На самом деле, на склоне холма появились лошадки и люди. Бригада только подошла к лагерю, как сверху звонко крикнули:

— Эй, лесорубы! Позвольте подойти?

— Кто это там? — Сергеич положил руку на приклад карабина, но особо не волновался. А вот Герда наоборот, слегка занервничала. Именно слегка. Вроде, и опасности нет, и ситуевина ей не нравится.

На вырубке появилось четыре фигуры, и вскоре к нам подошли три молодых мужика, и девушка. Девушка шла со связанными руками, подбородок ей поднимало самодельное ярмо из длинного шеста с рогулькой, обмотанной тряпкой, и привязанной под затылком короткой палкой.

— Охотнички, — бригадир медленно встал.

— Виктор, не пыли. Это наши, и они в своем праве, — тихо заметил Генри, тоже положивший ладонь на рукоять револьвера.

Охотники встали около нас. Обычные лесовики, в сапогах, коротких куртках и войлочных кожаных шлемах с козырьками, вроде как такие буденовки называются. Вооружены мосинками, на поясах ножи и топоры, за спинами простые, но прочные рюкзаки. У самого молодого еще револьвер в кобуре на поясе, и ремешком к бедру привязан. А вот девушка тоже явно новичок. Шинелка, шляпа, которую снизу притянули ремешком, чтобы не падала.

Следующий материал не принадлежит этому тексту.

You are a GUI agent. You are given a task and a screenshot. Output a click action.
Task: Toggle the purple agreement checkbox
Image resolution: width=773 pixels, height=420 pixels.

Сзади на ней, похоже, ее же рюкзак, поверх рюкзака ружейный чехол. Девушка, или молодая женщина, уставшая, чумазая, с промытыми слезами дорожками на лице, но даже так гордая. Но, похоже, силы уже на исходе, едва сдерживается. Симпатичная, кстати. Даже сейчас, и очень фигуристая. Сильная девка, видно сразу.

— Привет честной компании, — похоже, главный из охотников, приподнял над головой свою буденовку. — Хлеб да соль.

— Едим, да свой. — Буркнул в ответ Семеныч.

— Зря ты так, — покачал головой старший. — Подумаешь, погоняли тебя семь годов назад, что было — быльем поросло. Сам знаешь, это наша законная добыча. Да норовистая какая, едва вдвоем удерживали. Зато станок — чудо, имей да имей.

Девушка попыталась опустить голову, но толчок рогульки вздернул ей подбородок.

— Ты голову то не опускай, пусть парни на глазки твои сапфировые посмотрят, на губки алые. Может, кто тебя на ночь захочет. А что, тут места глухие, девок обычно не водится. И мужики обычно наши, которые гетеросексуалы, — молодой охотник явно рисовался перед нами, и издевался над девушкой.